Problem statement ▸
Lay out the material as a Markdown table with the columns "Row" and "Line", starting at the beginning of the material and ending at the line that contains "About us (453, 145)". Leave out pictures and blank lines.
====================
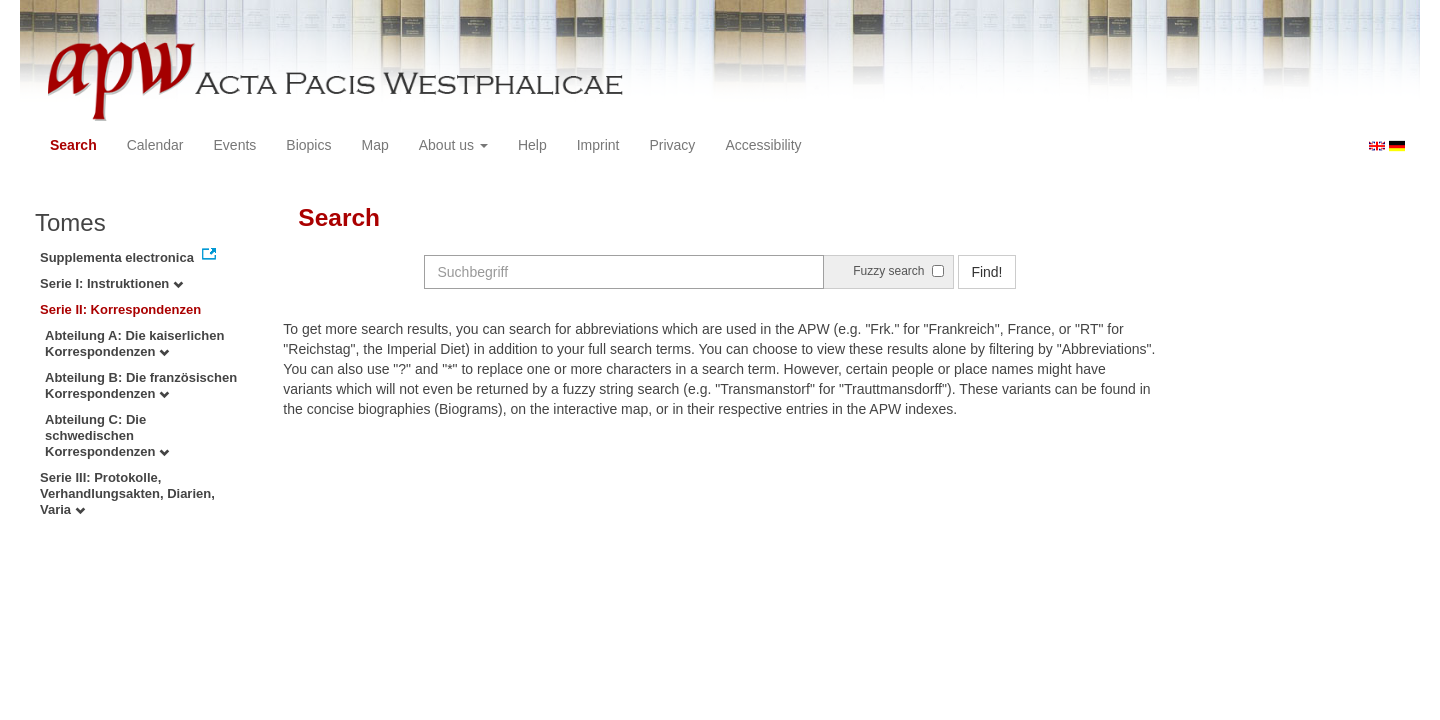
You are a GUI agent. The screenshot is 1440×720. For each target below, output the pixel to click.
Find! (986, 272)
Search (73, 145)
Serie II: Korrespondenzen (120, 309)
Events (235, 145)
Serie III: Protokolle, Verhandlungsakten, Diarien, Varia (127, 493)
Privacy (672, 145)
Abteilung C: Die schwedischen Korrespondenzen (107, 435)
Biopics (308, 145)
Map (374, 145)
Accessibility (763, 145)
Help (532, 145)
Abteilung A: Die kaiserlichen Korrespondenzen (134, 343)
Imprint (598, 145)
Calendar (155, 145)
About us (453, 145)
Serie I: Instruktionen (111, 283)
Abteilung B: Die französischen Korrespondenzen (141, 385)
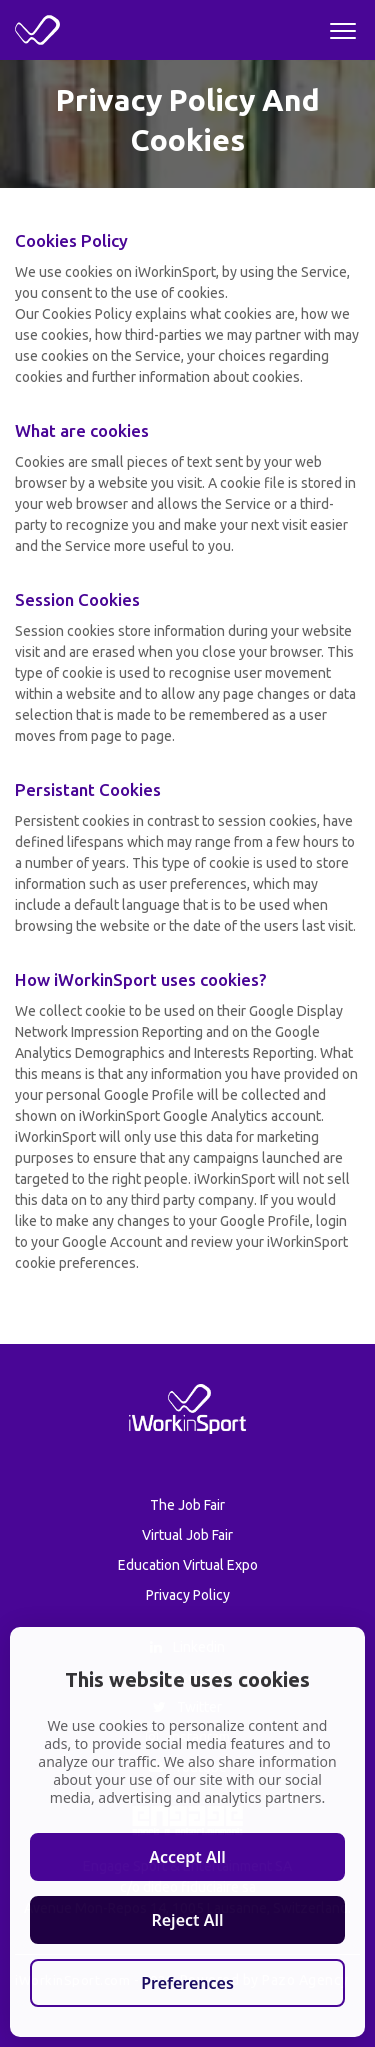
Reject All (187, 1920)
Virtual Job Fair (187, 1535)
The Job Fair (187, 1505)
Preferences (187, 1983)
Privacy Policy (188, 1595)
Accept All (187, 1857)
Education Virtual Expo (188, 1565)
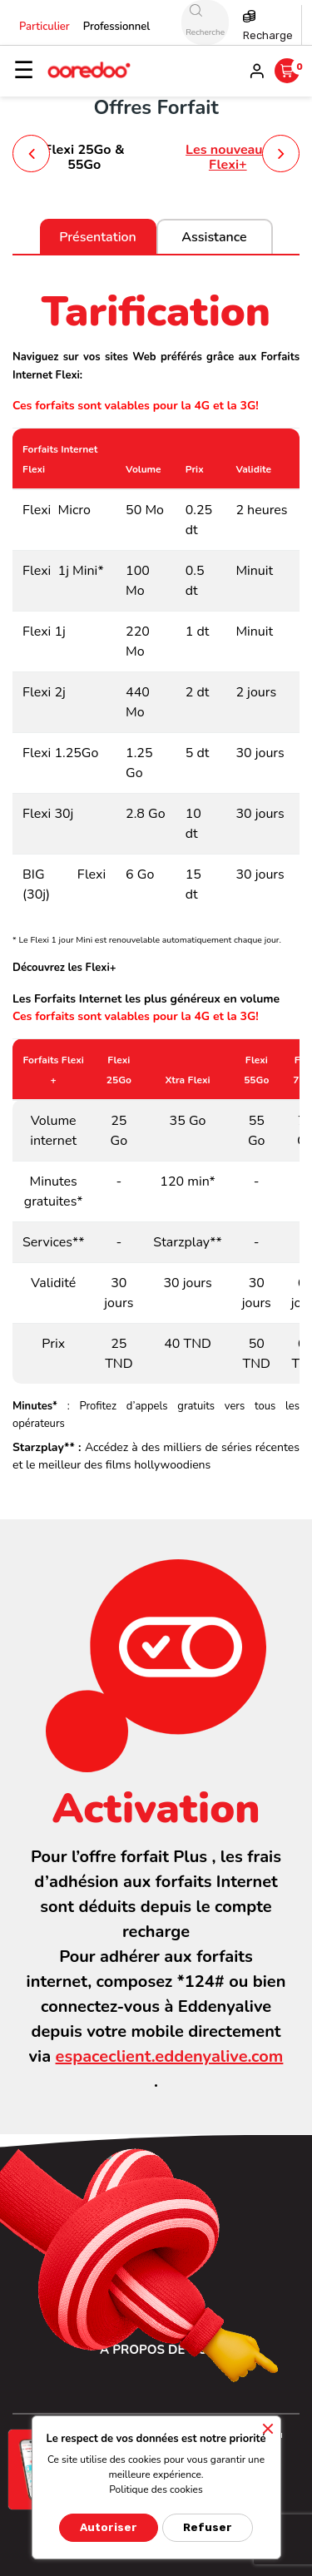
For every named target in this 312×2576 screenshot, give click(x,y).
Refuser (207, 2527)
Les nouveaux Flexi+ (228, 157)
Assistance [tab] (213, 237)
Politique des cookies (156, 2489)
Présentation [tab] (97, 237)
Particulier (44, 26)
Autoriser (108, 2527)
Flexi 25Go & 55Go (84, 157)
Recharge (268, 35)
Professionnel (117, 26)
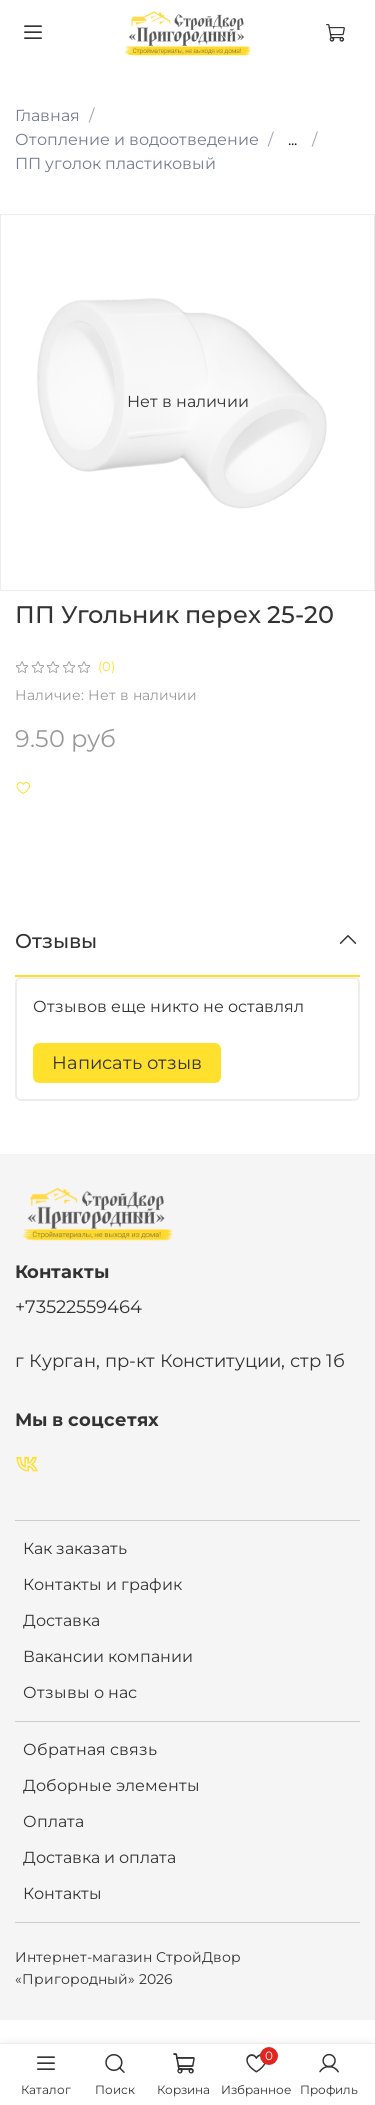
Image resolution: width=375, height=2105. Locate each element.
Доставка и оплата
====================
Exercise solution ▸
| Row | Line |
|---|---|
| 1 | You are a GUI agent. The screenshot is 1440×720. For each target below, output the pixel to click. |
| 2 | Find! (986, 272) |
| 3 | Search (73, 145) |
| 4 | Serie II: Korrespondenzen (120, 309) |
| 5 | Events (235, 145) |
| 6 | Serie III: Protokolle, Verhandlungsakten, Diarien, Varia (127, 493) |
| 7 | Privacy (672, 145) |
| 8 | Abteilung C: Die schwedischen Korrespondenzen (107, 435) |
| 9 | Biopics (308, 145) |
| 10 | Map (374, 145) |
| 11 | Accessibility (763, 145) |
| 12 | Help (532, 145) |
| 13 | Abteilung A: Die kaiserlichen Korrespondenzen (134, 343) |
| 14 | Imprint (598, 145) |
| 15 | Calendar (155, 145) |
| 16 | About us (453, 145) |